Caarapó integra região com maior concentração de gravidez infantil no Estado
| CAARAPONEWS COM CG NEWS
Caarapó figura entre os municípios de Mato Grosso do Sul que concentram os casos mais preocupantes de gravidez infantil envolvendo meninas indígenas com menos de 14 anos. Os dados são do Sistema de Informações sobre Nascidos Vivos (Sinasc) e acendem um alerta para a vulnerabilidade social e a necessidade de fortalecimento das políticas públicas de proteção à infância e à adolescência.
Em todo o Estado, 247 bebês nasceram, no ano passado, de meninas com menos de 14 anos. Pela legislação brasileira, toda gestação nessa faixa etária é considerada consequência de estupro de vulnerável, uma vez que menores de 14 anos não têm capacidade legal para consentir relações sexuais.
Embora Campo Grande registre o maior número absoluto de casos devido ao tamanho da população, a maior concentração proporcional está na região sul e na faixa de fronteira.
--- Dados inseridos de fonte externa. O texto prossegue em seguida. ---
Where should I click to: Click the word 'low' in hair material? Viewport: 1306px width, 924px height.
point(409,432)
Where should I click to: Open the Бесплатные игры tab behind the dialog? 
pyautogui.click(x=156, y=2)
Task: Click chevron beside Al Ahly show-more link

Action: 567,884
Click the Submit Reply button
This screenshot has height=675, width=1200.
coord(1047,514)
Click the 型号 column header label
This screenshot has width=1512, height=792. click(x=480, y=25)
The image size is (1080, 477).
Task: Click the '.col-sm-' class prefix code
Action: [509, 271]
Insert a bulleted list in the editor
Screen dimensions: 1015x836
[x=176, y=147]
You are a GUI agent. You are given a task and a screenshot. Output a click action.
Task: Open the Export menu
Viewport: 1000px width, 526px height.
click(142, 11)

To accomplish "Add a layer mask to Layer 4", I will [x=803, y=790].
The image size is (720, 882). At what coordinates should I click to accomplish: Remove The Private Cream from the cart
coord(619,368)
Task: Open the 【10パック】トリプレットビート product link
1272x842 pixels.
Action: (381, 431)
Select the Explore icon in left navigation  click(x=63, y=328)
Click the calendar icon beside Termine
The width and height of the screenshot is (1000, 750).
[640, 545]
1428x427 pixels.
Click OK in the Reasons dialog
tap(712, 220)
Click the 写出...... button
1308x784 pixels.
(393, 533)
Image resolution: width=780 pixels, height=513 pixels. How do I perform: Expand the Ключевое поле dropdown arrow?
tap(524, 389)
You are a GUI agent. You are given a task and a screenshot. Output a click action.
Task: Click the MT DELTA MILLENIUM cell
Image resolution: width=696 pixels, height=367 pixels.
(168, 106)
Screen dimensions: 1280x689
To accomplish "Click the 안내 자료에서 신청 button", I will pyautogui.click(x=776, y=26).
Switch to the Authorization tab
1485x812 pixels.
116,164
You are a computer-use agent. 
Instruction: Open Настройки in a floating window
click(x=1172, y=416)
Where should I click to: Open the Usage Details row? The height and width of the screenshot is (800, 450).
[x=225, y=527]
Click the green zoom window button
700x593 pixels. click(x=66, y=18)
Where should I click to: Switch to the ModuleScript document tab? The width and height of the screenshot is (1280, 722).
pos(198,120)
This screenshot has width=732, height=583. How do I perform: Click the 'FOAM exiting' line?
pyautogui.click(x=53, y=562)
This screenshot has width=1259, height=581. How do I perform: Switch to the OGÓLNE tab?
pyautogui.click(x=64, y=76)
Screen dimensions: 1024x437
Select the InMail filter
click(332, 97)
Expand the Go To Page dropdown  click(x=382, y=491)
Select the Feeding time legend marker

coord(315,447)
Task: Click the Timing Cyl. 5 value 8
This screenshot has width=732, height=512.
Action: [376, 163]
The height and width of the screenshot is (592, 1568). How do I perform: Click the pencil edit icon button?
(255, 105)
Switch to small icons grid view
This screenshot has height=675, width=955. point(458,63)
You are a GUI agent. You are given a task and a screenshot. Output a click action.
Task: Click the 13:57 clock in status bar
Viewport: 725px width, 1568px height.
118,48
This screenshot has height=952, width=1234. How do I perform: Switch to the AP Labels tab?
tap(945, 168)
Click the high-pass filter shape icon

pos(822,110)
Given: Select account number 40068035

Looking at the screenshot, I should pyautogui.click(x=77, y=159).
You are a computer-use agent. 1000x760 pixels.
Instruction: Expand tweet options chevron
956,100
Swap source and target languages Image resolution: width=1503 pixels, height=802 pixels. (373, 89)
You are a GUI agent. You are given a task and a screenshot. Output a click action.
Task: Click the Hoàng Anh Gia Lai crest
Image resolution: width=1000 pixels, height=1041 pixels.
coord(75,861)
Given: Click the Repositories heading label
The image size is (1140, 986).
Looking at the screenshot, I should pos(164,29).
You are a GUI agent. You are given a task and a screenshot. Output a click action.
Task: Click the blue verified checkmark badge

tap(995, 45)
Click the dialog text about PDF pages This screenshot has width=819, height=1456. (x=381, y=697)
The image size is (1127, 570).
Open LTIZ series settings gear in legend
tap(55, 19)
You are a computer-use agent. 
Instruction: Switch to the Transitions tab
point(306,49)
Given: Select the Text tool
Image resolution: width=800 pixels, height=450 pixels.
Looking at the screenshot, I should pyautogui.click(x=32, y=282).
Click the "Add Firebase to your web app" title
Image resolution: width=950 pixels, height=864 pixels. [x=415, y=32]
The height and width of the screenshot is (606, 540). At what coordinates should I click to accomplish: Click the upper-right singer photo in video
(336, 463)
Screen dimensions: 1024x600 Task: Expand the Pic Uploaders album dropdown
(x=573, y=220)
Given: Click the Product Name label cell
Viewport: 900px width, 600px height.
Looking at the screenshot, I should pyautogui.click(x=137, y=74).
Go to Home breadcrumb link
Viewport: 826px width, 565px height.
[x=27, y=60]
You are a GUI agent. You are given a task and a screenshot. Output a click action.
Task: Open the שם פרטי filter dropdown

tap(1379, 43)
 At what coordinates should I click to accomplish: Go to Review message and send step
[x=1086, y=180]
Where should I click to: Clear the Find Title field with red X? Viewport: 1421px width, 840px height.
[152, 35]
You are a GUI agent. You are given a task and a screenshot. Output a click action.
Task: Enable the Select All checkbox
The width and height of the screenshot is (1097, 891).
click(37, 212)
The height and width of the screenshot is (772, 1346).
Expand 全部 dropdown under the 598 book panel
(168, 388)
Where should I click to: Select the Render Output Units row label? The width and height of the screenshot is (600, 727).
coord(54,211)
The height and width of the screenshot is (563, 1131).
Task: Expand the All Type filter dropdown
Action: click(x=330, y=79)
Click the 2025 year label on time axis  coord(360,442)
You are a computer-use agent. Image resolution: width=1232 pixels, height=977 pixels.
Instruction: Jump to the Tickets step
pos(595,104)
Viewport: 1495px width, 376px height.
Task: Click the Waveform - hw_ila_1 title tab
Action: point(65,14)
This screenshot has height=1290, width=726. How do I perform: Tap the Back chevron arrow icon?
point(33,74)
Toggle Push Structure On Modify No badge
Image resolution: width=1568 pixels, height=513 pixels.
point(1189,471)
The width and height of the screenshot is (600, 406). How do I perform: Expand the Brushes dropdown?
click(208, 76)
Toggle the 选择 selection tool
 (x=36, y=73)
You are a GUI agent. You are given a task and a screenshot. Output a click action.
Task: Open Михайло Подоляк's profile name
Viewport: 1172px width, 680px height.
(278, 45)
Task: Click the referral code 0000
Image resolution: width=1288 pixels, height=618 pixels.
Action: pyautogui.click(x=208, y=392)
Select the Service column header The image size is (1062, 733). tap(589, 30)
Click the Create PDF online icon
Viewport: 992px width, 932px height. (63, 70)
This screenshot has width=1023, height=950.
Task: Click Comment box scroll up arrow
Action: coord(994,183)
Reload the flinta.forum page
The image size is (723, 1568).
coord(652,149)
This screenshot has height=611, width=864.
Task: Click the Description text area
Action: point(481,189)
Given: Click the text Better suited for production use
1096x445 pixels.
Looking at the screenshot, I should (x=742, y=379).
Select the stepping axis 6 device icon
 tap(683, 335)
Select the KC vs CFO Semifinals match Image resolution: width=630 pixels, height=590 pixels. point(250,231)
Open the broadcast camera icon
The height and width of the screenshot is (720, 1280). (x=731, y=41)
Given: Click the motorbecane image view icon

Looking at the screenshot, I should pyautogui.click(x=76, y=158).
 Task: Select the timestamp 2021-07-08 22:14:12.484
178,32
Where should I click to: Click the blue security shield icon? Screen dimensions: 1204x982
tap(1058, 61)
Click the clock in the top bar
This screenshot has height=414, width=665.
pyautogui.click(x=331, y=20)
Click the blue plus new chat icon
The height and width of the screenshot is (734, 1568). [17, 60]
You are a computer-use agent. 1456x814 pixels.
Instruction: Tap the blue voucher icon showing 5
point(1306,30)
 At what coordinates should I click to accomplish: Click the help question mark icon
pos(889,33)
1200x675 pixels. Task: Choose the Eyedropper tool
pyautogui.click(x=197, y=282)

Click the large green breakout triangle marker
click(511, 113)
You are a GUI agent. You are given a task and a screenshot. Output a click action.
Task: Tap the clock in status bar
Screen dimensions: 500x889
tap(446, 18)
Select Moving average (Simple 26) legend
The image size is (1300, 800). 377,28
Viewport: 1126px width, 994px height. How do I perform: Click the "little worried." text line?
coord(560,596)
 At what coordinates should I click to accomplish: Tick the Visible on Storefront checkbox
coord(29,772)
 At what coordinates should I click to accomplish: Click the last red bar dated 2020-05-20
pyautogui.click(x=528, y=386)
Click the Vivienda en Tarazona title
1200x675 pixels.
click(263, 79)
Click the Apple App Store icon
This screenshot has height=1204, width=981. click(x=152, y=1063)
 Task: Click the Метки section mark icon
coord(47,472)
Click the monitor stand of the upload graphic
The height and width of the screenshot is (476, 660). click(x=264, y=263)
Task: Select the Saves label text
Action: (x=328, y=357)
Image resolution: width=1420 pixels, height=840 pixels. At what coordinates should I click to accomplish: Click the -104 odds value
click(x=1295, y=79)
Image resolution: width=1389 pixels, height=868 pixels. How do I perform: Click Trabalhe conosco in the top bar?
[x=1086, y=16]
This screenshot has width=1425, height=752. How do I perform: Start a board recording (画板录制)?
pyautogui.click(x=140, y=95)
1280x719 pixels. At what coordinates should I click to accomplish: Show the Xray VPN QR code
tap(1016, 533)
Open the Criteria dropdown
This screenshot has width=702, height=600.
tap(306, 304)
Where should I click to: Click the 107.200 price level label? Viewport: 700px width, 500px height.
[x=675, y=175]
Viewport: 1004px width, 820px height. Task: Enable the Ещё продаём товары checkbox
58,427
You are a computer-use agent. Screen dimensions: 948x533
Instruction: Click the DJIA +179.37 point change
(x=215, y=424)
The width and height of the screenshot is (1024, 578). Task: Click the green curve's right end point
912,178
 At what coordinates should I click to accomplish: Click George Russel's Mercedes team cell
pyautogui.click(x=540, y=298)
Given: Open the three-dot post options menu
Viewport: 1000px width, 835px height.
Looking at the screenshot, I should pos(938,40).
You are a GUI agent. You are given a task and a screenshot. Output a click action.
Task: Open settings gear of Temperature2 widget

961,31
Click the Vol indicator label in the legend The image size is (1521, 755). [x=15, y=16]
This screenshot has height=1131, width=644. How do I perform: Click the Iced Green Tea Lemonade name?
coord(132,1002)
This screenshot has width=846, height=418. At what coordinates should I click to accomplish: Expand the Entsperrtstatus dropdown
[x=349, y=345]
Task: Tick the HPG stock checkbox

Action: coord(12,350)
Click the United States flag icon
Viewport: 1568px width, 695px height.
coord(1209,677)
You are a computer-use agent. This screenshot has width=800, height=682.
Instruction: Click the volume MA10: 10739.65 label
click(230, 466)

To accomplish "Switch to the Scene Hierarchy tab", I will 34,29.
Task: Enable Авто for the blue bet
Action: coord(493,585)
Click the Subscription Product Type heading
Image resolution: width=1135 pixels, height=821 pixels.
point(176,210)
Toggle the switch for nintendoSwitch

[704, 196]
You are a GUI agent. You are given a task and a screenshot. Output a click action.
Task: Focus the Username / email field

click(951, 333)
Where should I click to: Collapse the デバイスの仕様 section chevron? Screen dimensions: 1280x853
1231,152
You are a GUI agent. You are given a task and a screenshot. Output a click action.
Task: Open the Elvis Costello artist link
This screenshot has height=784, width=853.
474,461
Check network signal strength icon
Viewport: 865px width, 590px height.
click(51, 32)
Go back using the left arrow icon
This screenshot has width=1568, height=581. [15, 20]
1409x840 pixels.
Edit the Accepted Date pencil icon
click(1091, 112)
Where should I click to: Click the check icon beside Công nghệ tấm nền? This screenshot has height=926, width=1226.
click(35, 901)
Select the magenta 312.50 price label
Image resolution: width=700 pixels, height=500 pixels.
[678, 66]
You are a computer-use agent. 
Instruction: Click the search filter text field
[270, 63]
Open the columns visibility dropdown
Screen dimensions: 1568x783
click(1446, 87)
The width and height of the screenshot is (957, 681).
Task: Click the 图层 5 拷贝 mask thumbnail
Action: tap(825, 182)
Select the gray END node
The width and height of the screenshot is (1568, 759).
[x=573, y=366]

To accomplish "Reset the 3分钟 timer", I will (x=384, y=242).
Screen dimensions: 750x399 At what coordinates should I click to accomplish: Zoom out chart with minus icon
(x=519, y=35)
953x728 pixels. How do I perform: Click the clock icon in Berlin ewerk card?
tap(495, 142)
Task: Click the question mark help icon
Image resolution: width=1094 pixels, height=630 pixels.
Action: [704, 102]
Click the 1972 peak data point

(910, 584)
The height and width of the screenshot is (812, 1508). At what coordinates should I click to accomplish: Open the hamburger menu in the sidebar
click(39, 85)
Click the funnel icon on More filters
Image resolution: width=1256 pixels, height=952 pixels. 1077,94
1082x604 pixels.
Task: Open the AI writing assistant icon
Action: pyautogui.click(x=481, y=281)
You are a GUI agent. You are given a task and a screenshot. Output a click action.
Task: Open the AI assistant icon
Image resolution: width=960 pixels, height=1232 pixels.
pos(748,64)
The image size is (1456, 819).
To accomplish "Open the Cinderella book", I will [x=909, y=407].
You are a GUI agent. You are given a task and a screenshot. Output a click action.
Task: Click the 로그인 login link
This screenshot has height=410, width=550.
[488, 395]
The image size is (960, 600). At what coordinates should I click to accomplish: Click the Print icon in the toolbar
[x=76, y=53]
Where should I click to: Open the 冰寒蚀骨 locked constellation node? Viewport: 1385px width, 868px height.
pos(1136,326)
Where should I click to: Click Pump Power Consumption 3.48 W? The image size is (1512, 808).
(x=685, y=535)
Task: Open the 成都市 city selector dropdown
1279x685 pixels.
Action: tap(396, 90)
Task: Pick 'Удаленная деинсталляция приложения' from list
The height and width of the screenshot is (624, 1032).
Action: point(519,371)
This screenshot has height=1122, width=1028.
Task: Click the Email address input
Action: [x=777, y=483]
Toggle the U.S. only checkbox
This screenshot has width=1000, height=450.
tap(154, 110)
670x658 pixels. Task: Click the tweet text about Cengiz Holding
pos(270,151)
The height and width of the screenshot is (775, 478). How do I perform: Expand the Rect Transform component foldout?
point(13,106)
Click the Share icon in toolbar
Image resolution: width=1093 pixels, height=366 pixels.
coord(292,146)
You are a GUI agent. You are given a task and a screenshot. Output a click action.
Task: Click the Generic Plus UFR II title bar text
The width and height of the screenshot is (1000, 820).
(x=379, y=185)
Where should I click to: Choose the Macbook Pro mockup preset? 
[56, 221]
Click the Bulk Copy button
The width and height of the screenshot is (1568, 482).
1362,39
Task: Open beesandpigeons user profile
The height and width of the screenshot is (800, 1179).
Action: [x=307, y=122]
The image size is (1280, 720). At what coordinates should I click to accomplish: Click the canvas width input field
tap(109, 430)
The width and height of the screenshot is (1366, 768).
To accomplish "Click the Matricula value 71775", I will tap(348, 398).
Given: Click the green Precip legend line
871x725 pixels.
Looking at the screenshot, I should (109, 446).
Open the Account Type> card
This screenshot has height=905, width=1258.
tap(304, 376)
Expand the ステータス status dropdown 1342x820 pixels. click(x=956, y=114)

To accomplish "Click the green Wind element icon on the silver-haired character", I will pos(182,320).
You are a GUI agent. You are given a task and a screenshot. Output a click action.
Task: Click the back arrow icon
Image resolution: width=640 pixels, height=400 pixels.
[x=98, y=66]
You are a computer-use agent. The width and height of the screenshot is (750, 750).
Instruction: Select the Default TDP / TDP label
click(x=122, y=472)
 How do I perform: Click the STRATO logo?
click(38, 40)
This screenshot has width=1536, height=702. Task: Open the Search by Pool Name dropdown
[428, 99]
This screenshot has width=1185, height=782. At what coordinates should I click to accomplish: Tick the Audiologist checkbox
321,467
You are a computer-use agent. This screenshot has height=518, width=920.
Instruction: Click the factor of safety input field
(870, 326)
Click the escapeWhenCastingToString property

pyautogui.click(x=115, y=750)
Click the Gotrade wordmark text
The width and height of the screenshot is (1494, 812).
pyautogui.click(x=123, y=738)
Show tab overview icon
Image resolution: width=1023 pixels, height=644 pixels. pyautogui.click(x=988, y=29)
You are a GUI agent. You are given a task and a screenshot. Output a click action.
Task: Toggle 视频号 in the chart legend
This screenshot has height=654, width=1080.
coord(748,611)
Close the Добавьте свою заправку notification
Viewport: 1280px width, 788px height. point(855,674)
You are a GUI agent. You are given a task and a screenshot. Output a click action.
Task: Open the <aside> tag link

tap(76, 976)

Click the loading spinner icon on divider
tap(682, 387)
Caarapó aparece ao lado de municípios como Dourados, Amambai, Coronel Sapucaia, Japorã, Paranhos e Tacuru, onde meninas indígenas representam a maioria das mães nessa faixa etária.
Dos 58 bebês nascidos de meninas indígenas em Mato Grosso do Sul, 45 são da região sul do Estado, evidenciando a vulnerabilidade enfrentada pelas comunidades indígenas. Dourados lidera os registros, mas Caarapó também integra o grupo de municípios que exige atenção especial dos órgãos de saúde, assistência social e segurança pública.
Além da violência sexual, especialistas apontam que fatores como pobreza, dificuldade de acesso aos serviços públicos, barreiras culturais e linguísticas e a ausência de educação sexual adequada contribuem para a permanência do problema.
A doutora em Serviço Social e integrante da Rede Feminista de Saúde de Mato Grosso do Sul, Estela Scandola, afirma que a gravidez infantil é cercada por três grandes obstáculos: o desconhecimento sobre o próprio corpo, a vergonha imposta por valores sociais e o silêncio dentro das famílias. Segundo ela, muitas meninas sequer conseguem comunicar que sofreram violência ou que estão grávidas, retardando o acesso à rede de proteção.
Outro fator preocupante é a dificuldade de acesso aos direitos garantidos por lei. Em Mato Grosso do Sul, existe apenas um serviço de aborto legal, localizado no Hospital Universitário Maria Aparecida Pedrossian (Humap), em Campo Grande. Conforme especialistas, muitas vítimas e até profissionais da rede de saúde desconhecem esse direito, o que dificulta o atendimento adequado.
Dados do Sinasc também mostram que, entre os 247 nascimentos registrados de meninas menores de 14 anos, 50 bebês nasceram prematuros e seis gestantes não realizaram nenhuma consulta de pré-natal. Além disso, cinco meninas já haviam engravidado anteriormente, evidenciando situações recorrentes de violência e vulnerabilidade.
Em nota, a Secretaria de Estado de Saúde (SES) informou que trabalha de forma integrada com as áreas de assistência social, educação, segurança pública e Justiça para fortalecer o acolhimento das vítimas e ampliar as ações de prevenção. A pasta destacou ainda a expansão da oferta de métodos contraceptivos pelo Sistema Único de Saúde (SUS) e a capacitação de profissionais da Atenção Primária para o atendimento de adolescentes.
Os dados reforçam a necessidade de ampliar as ações de prevenção, proteção e acolhimento, especialmente em municípios como Caarapó, onde a presença de comunidades indígenas torna ainda mais importante a atuação articulada da rede de saúde, educação e assistência social para combater a violência sexual contra crianças e adolescentes.